Los riesgos para el pronóstico se inclinan principalmente a la baja, advierte el Fondo. Estos riesgos incluyen nuevas tensiones comerciales y en el ámbito de la tecnología que perjudiquen el ánimo y frenen la inversión; un aumento prolongado de la aversión al riesgo que deje al descubierto una continua acumulación de vulnerabilidades financieras tras varios años de tasas de interés bajas; y una intensificación de presiones desinflacionarias que agraven las dificultades para el servicio de la deuda, restrinjan el margen de la política monetaria para contrarrestar las desaceleraciones y prolonguen más de lo normal los shocks adversos.

Por estas razones es que el FMI considera como “necesidades apremiantes” reducir las tensiones comerciales y tecnológicas y despejar sin demora la incertidumbre en torno a los acuerdos comerciales (entre ellos el acuerdo entre el Reino Unido y la Unión Europea y la zona de libre comercio conformada por Canadá, México y Estados Unidos).Al respecto, advierte que “los países no deben recurrir a los aranceles para influir en la balanza comercial bilateral, ni como reemplazo del diálogo con el fin de presionar a otros a efectuar reformas”.

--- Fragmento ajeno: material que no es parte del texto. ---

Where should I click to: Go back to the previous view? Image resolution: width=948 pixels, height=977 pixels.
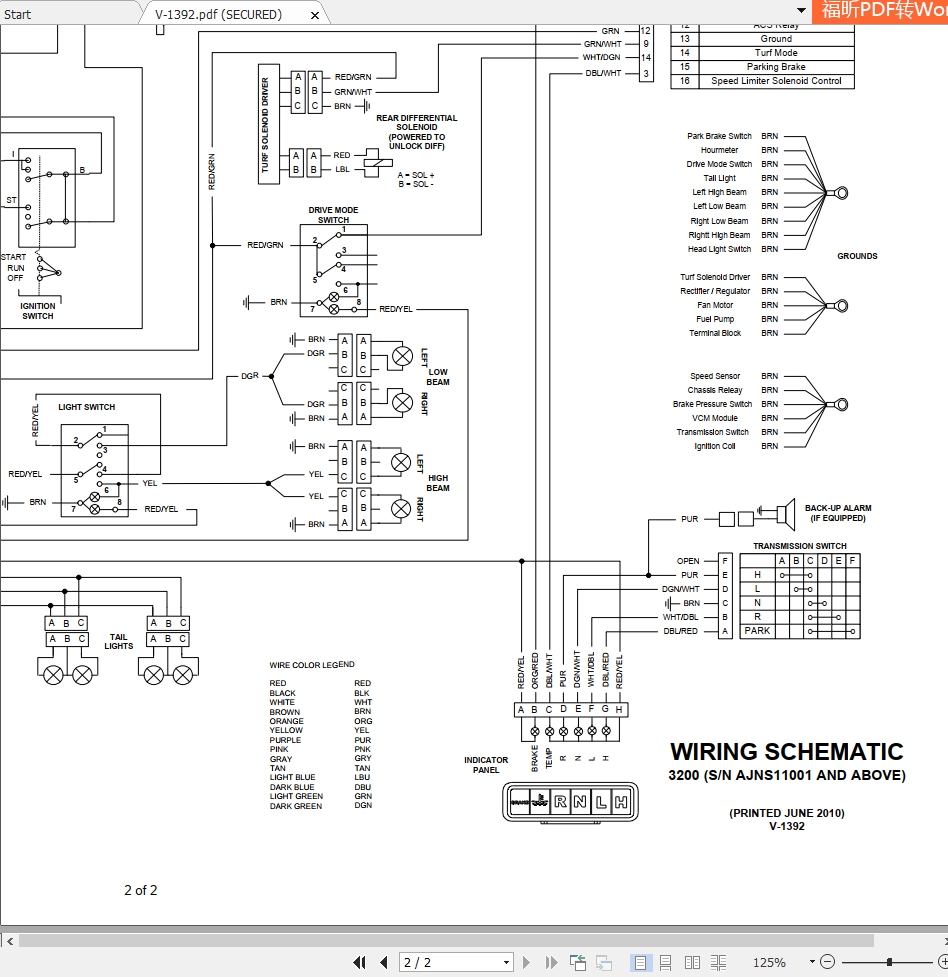click(x=577, y=962)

El repunte proyectado del crecimiento mundial en 2020 depende en gran medida de varios factores. Entre ellos, el Fondo enumera:

  • Que la actitud de los mercados financieros se mantenga en general favorable
  • Que vayan desapareciendo los obstáculos temporales, especialmente en la zona del euro
  • Que continúe la estabilización en algunas economías de mercados emergentes que se encuentran sometidas a tensiones, como Argentina y Turquía
  • Que se eviten colapsos aún más pronunciados en otras, como Irán y Venezuela
Vecinos en problemas

En América Latina la actividad se desaceleró notablemente al comienzo del año en varias economías, debido principalmente a factores idiosincrásicos, según el informe. Se prevé que la región crezca a un ritmo de 0,6% en 2019 (0,8 puntos porcentuales menos que en el informe WEO de abril), y que repunte a 2,3% en 2020.

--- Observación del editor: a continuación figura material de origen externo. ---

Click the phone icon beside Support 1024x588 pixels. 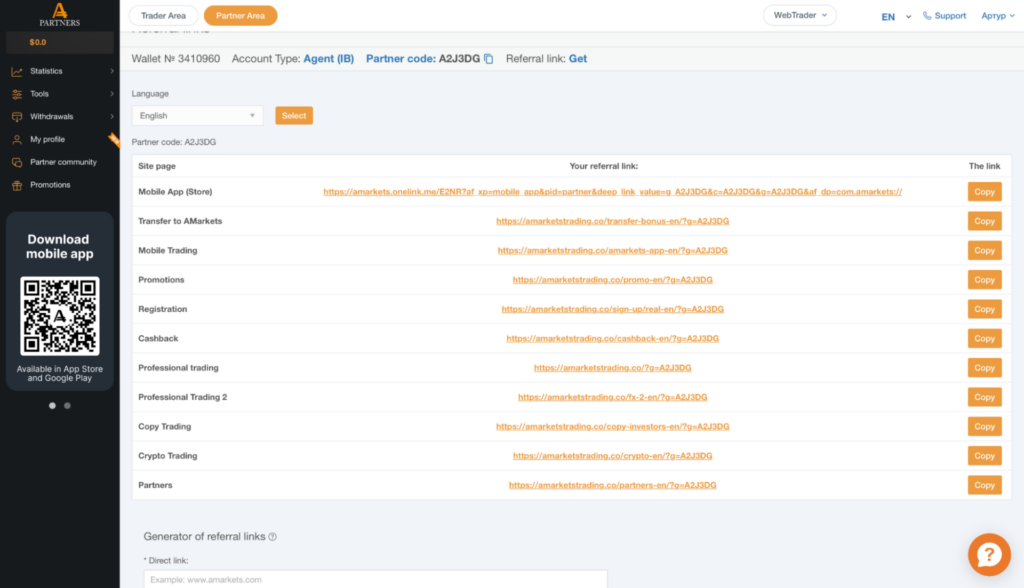(x=927, y=16)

La “considerable revisión a la baja para 2019” refleja las rebajas de las calificaciones crediticias de Brasil (donde el ánimo se ha deteriorado notablemente dada la persistente incertidumbre acerca de la aprobación de la reforma de las pensiones y otras reformas estructurales) y México (donde la inversión sigue siendo débil y el consumo privado se ha desacelerado, como resultado de la incertidumbre en torno a las políticas, el deterioro de la confianza y el aumento de los costos de endeudamiento, que podrían seguir aumentando tras la reciente rebaja de la calificación soberana).

En el caso específico de Brasil – el principal socio comercial de la Argentina – el Fondo espera que su economía crezca sólo 0,8%, cuando en el anterior informe estimaba por encima de 2%. Para 2020 proyecta que la economía brasileña avance 2,4%.